Material provided:

((

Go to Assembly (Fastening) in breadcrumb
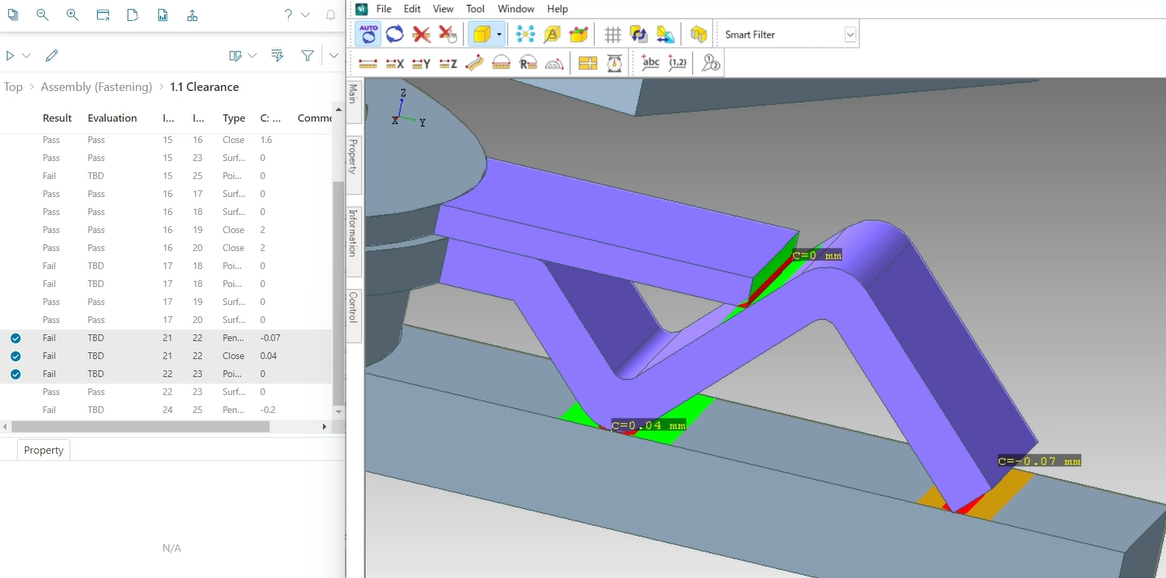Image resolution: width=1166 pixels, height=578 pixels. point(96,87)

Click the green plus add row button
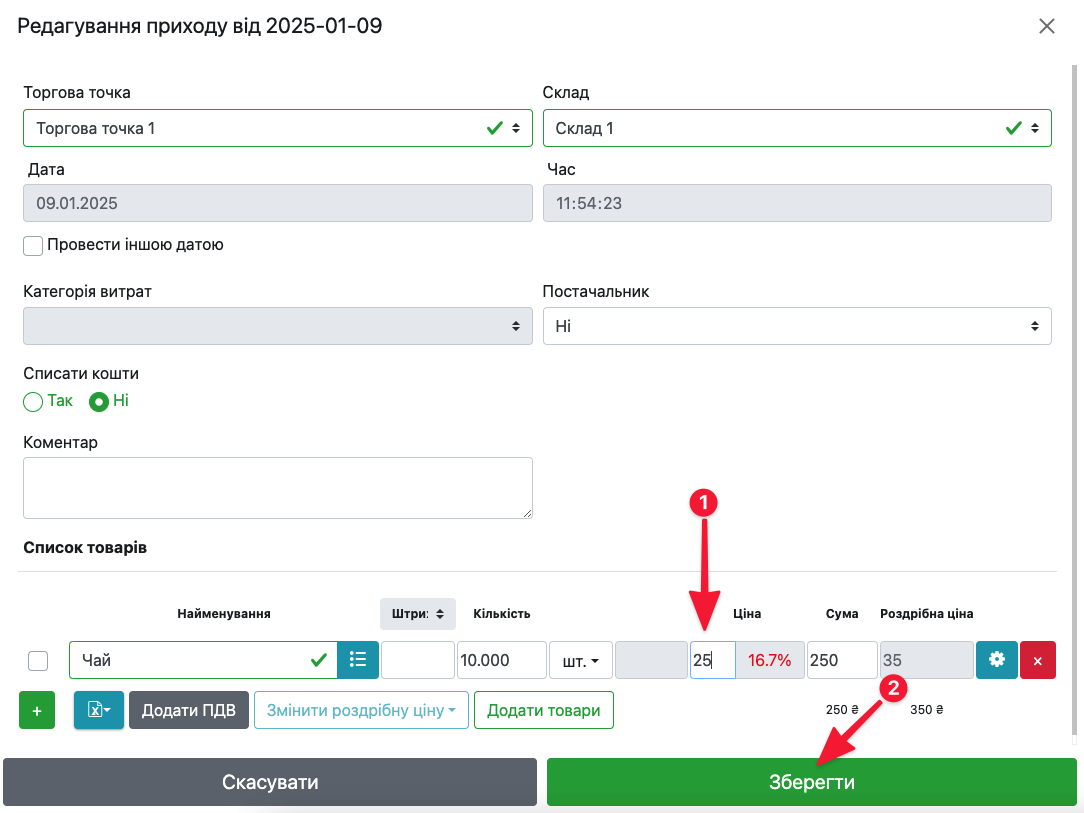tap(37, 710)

))
((

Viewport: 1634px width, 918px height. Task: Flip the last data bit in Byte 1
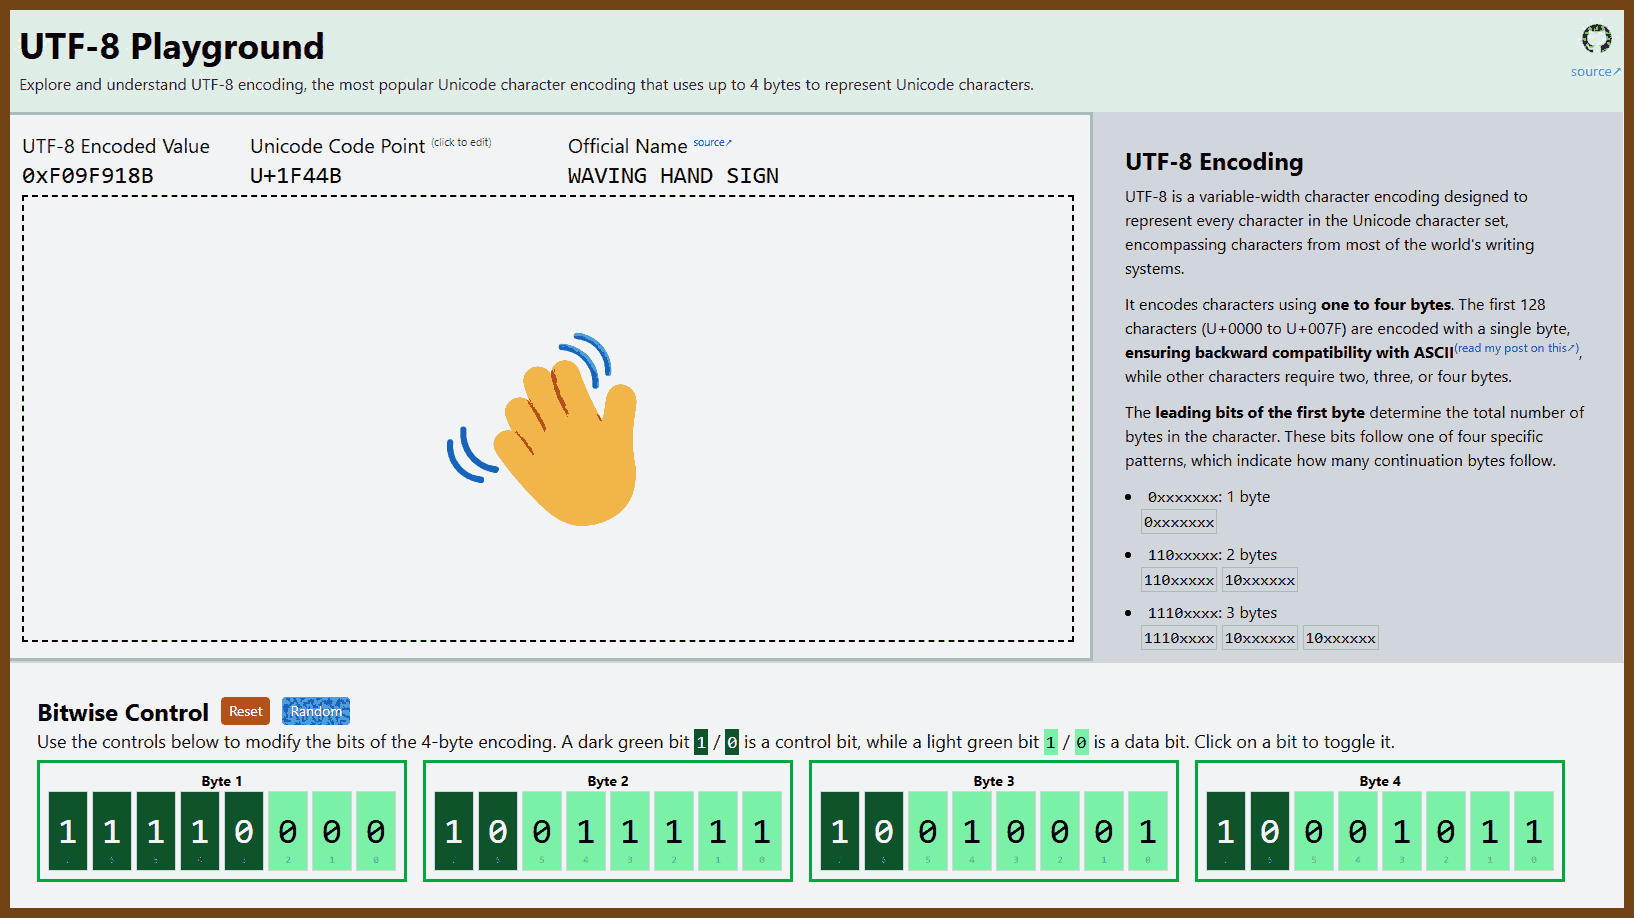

))
((

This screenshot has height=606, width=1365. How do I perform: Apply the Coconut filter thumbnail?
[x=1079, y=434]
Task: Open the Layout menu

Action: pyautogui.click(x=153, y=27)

))

Objective:
Rewrite the data from the line with "Go to Assembly (Fastening) in breadcrumb" up to and including the line with "tap(37, 710)", requests and all, adding 62 to every number in the answers, both the image dimensions and the coordinates. Leave the pictures out.

Response to the task:
Go to Assembly (Fastening) in breadcrumb
Image resolution: width=1228 pixels, height=640 pixels. point(158,149)

Click the green plus add row button
tap(99, 772)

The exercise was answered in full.